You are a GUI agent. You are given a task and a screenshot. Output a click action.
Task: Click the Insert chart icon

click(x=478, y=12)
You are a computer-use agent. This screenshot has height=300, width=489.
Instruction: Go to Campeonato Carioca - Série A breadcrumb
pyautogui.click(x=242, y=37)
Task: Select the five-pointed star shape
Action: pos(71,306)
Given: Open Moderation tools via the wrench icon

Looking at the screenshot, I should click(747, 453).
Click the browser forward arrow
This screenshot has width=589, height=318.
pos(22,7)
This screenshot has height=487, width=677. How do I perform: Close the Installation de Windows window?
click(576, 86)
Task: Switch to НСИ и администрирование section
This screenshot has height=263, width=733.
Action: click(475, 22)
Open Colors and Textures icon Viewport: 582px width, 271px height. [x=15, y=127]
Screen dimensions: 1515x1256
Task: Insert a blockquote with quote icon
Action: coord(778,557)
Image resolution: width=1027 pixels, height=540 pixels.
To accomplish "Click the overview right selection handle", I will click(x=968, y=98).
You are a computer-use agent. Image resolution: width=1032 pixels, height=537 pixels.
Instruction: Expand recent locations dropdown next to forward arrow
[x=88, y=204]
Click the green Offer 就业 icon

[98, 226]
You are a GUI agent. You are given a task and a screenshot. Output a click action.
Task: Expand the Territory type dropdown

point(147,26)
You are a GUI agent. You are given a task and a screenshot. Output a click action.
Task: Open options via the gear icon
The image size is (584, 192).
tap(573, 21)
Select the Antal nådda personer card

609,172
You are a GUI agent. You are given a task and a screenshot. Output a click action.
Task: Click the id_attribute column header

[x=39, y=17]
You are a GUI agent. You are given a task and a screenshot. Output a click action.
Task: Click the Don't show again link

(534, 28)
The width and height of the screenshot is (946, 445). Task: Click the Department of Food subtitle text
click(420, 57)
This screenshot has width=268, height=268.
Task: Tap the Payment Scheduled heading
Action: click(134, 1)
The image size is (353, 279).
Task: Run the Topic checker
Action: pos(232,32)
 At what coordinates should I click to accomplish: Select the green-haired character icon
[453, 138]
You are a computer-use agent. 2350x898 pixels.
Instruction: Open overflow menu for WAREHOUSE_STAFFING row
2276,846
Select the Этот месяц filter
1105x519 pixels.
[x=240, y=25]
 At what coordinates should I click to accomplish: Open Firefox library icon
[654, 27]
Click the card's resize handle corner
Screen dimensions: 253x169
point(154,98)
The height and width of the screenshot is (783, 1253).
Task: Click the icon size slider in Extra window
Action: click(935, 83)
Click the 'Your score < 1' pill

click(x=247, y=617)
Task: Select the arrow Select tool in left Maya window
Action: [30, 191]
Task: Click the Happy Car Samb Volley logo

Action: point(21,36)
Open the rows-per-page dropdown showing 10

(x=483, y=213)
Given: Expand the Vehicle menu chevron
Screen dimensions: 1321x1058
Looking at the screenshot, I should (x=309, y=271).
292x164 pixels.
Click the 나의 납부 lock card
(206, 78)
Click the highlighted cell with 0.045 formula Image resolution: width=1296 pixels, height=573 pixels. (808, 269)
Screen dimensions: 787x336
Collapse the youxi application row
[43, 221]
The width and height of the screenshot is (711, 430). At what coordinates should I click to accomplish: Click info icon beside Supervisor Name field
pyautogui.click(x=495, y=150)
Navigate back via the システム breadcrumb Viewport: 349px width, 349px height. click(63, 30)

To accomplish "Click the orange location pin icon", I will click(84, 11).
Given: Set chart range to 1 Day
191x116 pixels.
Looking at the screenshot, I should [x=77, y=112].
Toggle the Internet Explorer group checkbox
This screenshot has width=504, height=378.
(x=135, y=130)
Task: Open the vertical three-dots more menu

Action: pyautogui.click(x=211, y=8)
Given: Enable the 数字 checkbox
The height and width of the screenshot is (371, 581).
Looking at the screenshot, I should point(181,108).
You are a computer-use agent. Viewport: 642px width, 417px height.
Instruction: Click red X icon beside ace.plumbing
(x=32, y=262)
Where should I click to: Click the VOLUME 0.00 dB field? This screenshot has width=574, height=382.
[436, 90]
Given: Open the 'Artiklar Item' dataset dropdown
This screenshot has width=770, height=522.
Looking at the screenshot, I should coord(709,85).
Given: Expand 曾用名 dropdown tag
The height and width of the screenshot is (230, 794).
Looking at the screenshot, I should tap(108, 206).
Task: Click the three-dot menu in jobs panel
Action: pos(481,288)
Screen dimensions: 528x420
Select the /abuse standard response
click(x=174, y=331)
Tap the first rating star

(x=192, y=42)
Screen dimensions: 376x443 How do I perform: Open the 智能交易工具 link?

- - -

* **TASK STATEMENT**
Copy out every line in the material above that contains the string "chart". Case counts.

* **TASK RESULT**
Task: Click the Insert chart icon
Given: Set chart range to 1 Day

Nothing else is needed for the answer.